The task
Below are some records; quote exactly the lines from the one that contains "Task: Click the" through the one that contains "This screenshot has height=564, width=836.", inclusive, and no others.

Provided records
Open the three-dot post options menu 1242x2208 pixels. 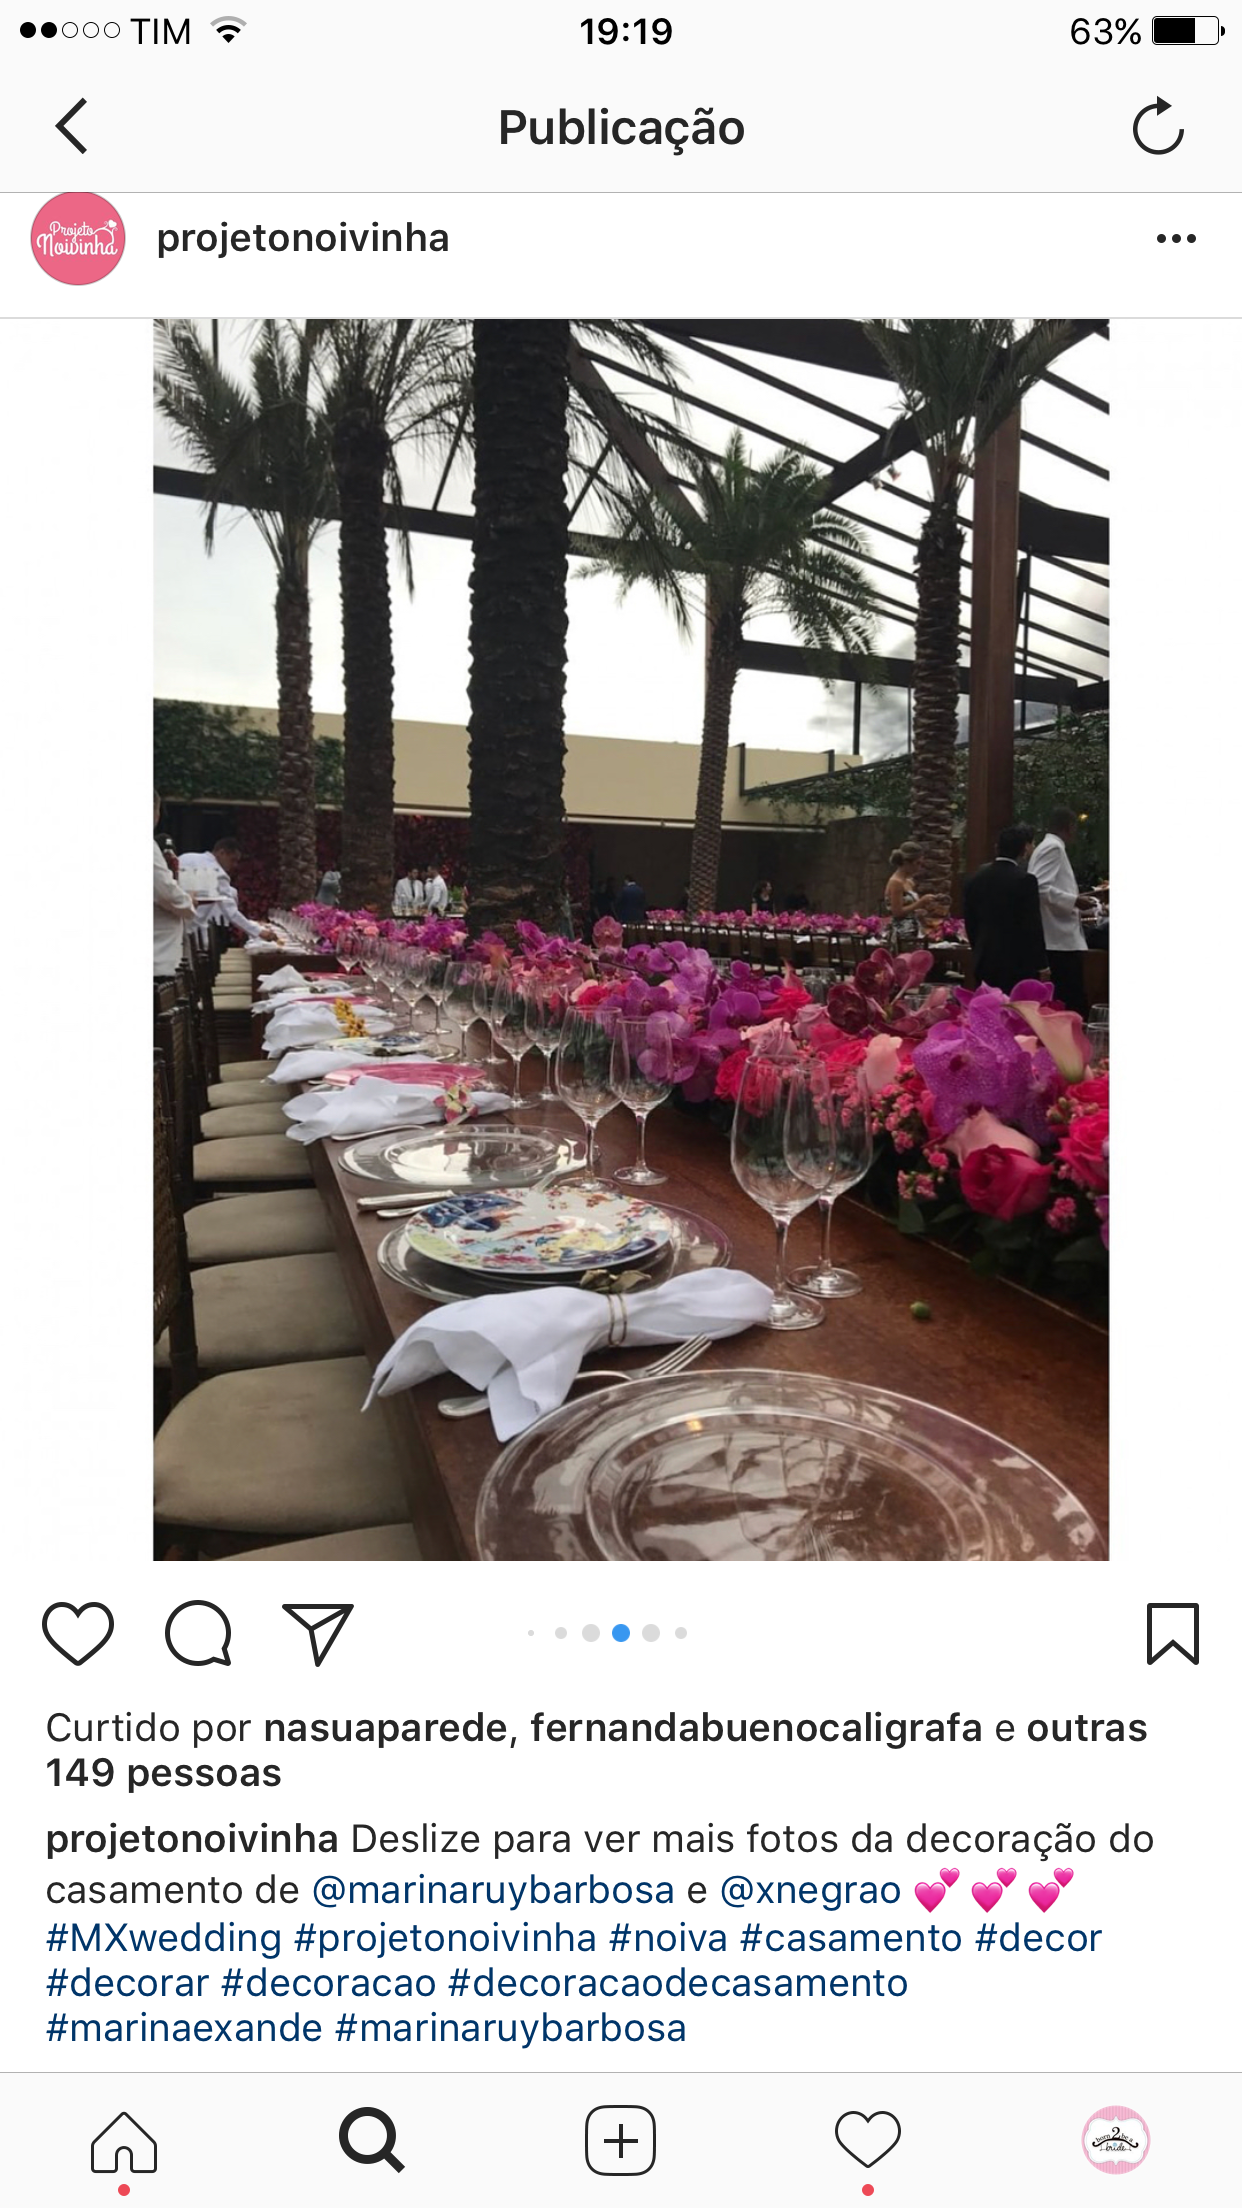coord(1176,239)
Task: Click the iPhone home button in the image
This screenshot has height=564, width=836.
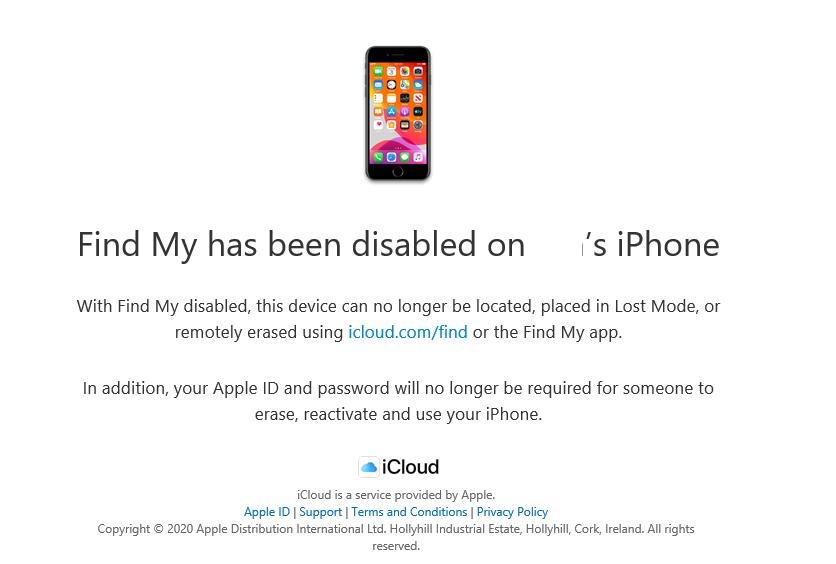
---
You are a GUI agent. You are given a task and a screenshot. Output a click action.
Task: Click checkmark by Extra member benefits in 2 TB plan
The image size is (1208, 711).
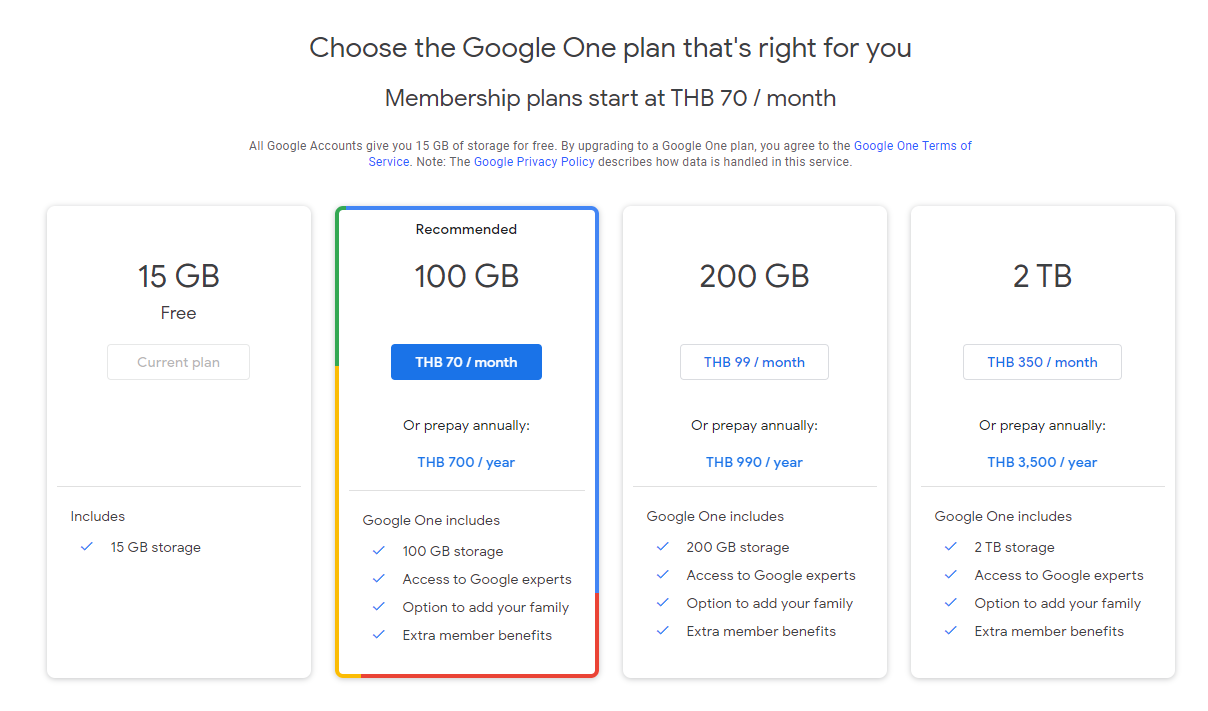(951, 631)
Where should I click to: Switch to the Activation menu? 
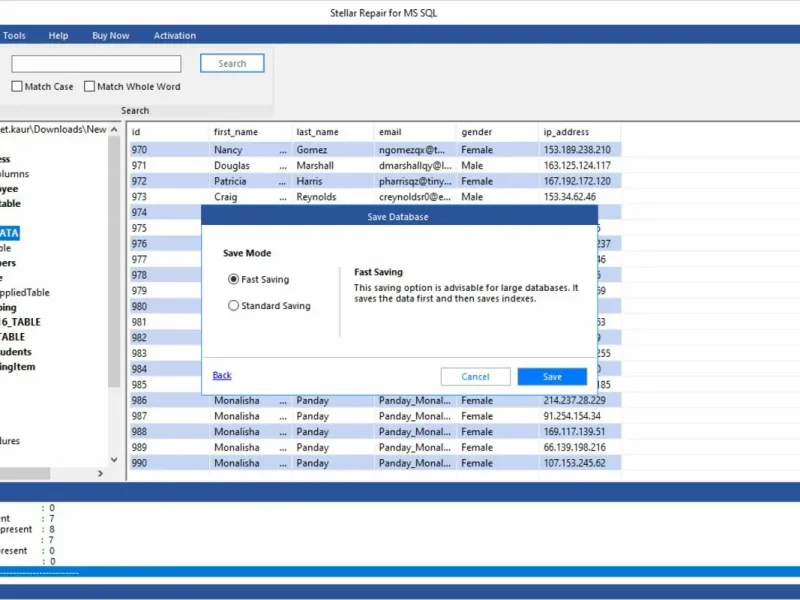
---
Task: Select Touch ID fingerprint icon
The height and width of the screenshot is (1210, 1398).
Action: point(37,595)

Task result
Task: Click the iPhone home button in the image
This screenshot has height=564, width=836.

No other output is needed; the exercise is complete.